Use Elasticsearch with Apache Flink on HDInsight on AKS

Note

We will retire Azure HDInsight on AKS on January 31, 2025. Before January 31, 2025, you will need to migrate your workloads to Microsoft Fabric or an equivalent Azure product to avoid abrupt termination of your workloads. The remaining clusters on your subscription will be stopped and removed from the host.

Important

This feature is currently in preview. The Supplemental Terms of Use for Microsoft Azure Previews include more legal terms that apply to Azure features that are in beta, in preview, or otherwise not yet released into general availability. For information about this specific preview, see Azure HDInsight on AKS preview information. For questions or feature suggestions, please submit a request on AskHDInsight with the details and follow us for more updates on Azure HDInsight Community.

Apache Flink for real-time analytics can be used to build a dashboard application that visualizes the streaming data by using Elasticsearch and Kibana.

As an example, you can use Flink to analyze a stream of taxi ride events and compute metrics. Metrics can include number of rides per hour, the average fare per ride, or the most popular pickup locations. You can write these metrics to an Elasticsearch index by using a Flink sink. Then you can use Kibana to connect and create charts or dashboards to display metrics in real time.

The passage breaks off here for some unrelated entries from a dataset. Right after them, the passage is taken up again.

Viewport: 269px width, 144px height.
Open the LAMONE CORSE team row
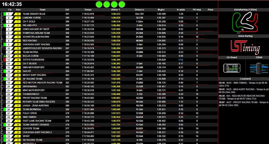pyautogui.click(x=109, y=18)
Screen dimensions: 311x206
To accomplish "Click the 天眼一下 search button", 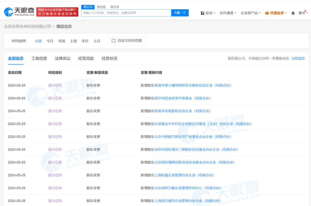I will (x=180, y=13).
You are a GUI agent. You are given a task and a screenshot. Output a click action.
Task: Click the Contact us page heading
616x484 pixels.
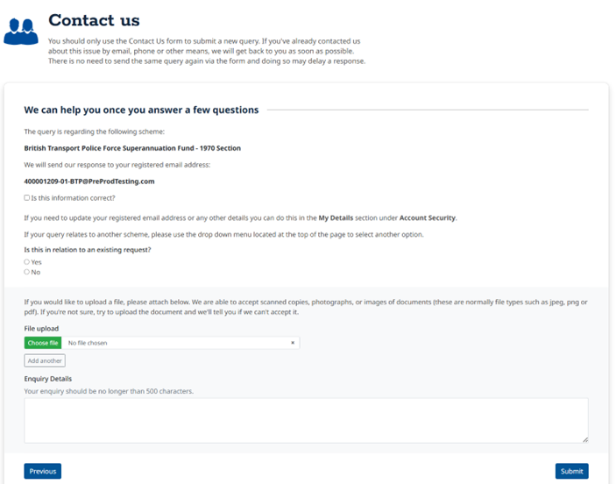(94, 20)
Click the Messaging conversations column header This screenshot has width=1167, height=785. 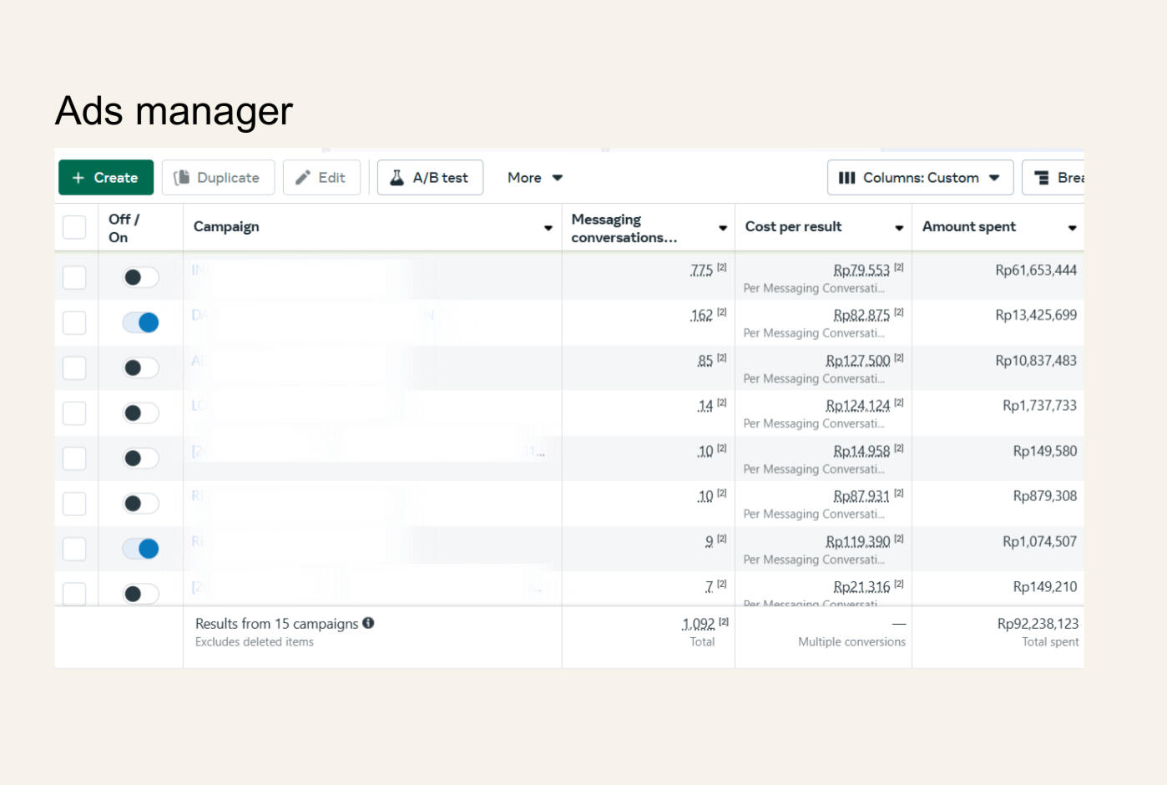coord(623,228)
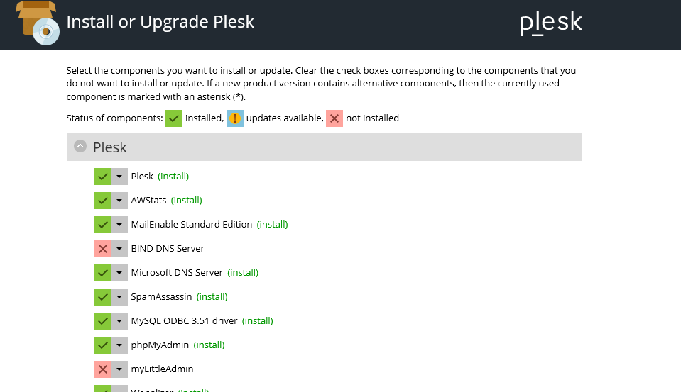Collapse the Plesk section chevron
The image size is (681, 392).
click(x=80, y=146)
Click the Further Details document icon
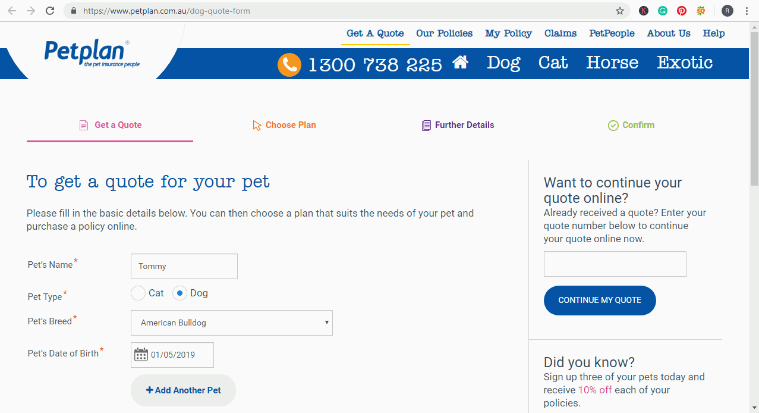Viewport: 759px width, 413px height. pyautogui.click(x=426, y=125)
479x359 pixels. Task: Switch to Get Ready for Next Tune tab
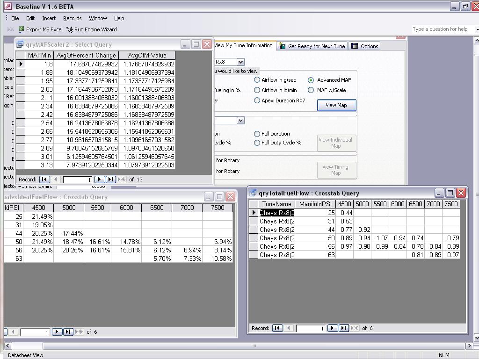click(312, 46)
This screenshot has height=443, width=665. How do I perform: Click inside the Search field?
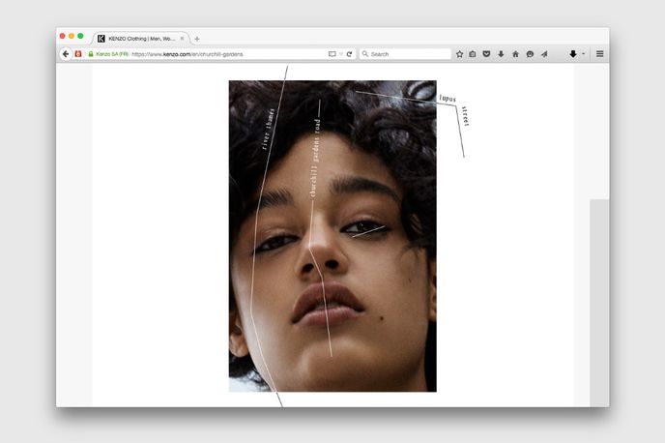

In this article, you learn how to use Elastic along with Apache Flink on HDInsight on Azure Kubernetes Service (AKS).

Elasticsearch and Kibana

Elasticsearch is a distributed, free, and open-source search and analytics engine for all types of data, including:

  • Textual
  • Numerical
  • Geospatial
  • Structured
  • Unstructured

Kibana is a free and open-source front-end application that sits on top of the Elastic Stack. Kibana provides search and data visualization capabilities for data indexed in Elasticsearch.

For more information, see:

Prerequisites

Install Elasticsearch on Ubuntu 20.04

  1. Use APT to update and install OpenJDK.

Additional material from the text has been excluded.